The city’s Department of Recreation, Parks and Cultural Activities will finish work on these parks by April 30, completing the initiative of the groups: Alexandria Childhood Obesity Action Network, Alexandria/Arlington Smart Beginnings, Partnership for A Healthier Alexandria and ACTion Alexandria, part of the community foundation Act for Alexandria.
Exercise opportunity is sorely needed: A 2007 survey by Inova Health System’s Healthy Weight Collaborative reported that some of the youngest Alexandrians are most often overweight or obese, even compared to Arlington County kids. Almost a quarter of Alexandrians between ages 6 and 10 are also overweight; 13 percent of preteens and teens are.
Alexandrians who signed up at ACTion Alexandria’s Web site suggested 17 city parks to receive the money. Although all couldn’t be addressed at once, the suggestions gave officials a sense of the needs and ideas for specific repairs. That civic engagement is part of a year-old online effort that ACTion Alexandria community manager Tracy Viselli calls “technology-aided barn-raising.”
“A couple of years ago, after 2008, we saw a real need in Alexandria. We wanted to develop an online community to connect neighbors and organizations to take action,” she said. “The goal is to build a better community.”

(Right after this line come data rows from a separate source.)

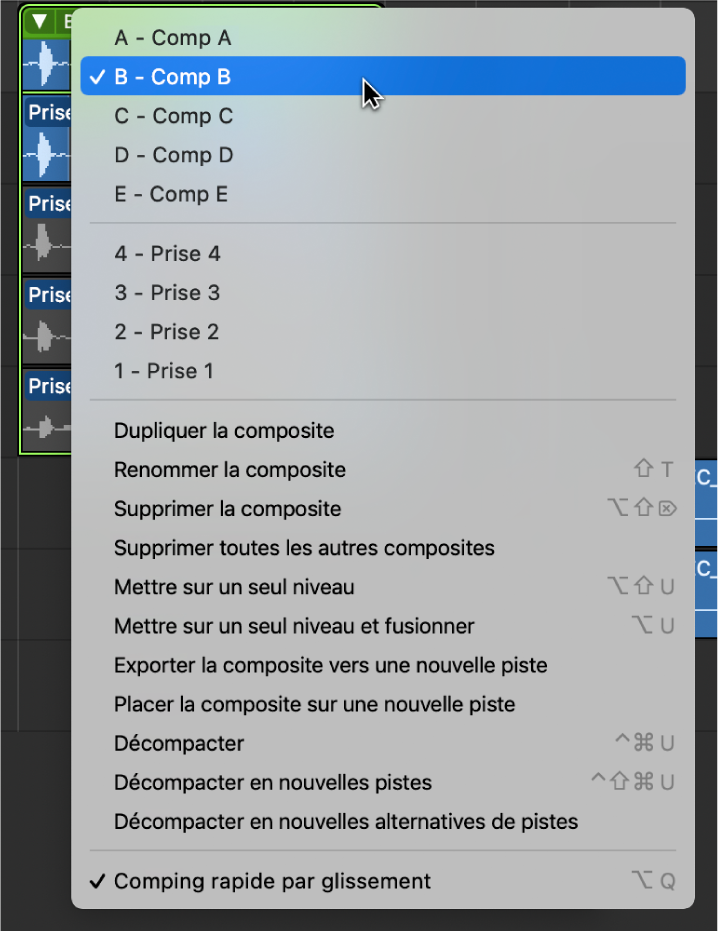
Task: Choose "Renommer la composite"
Action: click(x=229, y=470)
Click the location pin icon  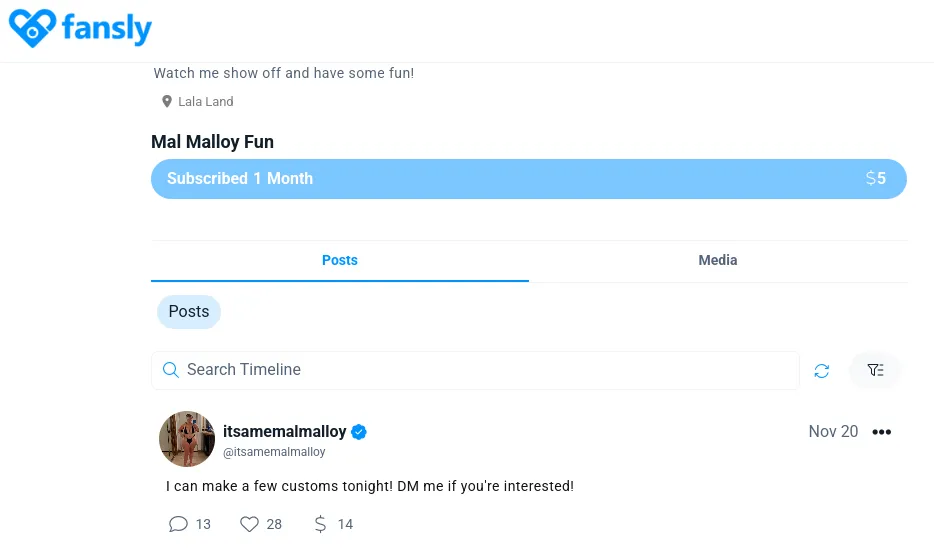tap(167, 101)
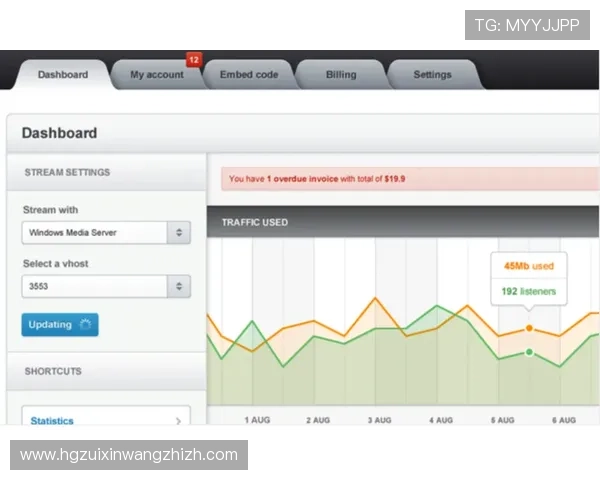Click the overdue invoice alert banner
Screen dimensions: 600x480
[x=410, y=179]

For example, a local nonprofit agency found that its clients who were struggling with housing costs had no money for diapers. A call went out on ACTion Alexandria’s site, and boxes containing 2,500 diapers arrived. During flu season, another nonprofit group knew it could save its clients trips to hospital emergency rooms if they could provide sick children with Pedialyte. The Web site listed the request, and donors filled the agency’s cupboards.
More than 1,900 people have signed up to be what are essentially donors on demand. The actions range from volunteers needed at a shelter for domestic-violence victims to an appeal for old computer hardware. They also suggest other sources of need that can be showcased on the site.
Those 1,900 people represent 1.3 percent of Alexandria’s population. Viselli’s goal for next year at this time is for membership to reach 15,000.
The city invested $50,000 for the first two years of the civic engagement project, the Knight Foundation added a $102,000 grant, ACT for Alexandria donated $50,000, and a private family foundation contributed another $50,000.
“Normally, for projects like these, you need to give them a couple of years to take hold,” Viselli said. “Compared to similar projects in New York City and Philadelphia, [our] participation levels are higher.”
Viselli said that Alexandria residents tend to be active in their neighborhoods as well as their town overall, and there are strong connections between neighbors. “It’s also a very generous city,” she added.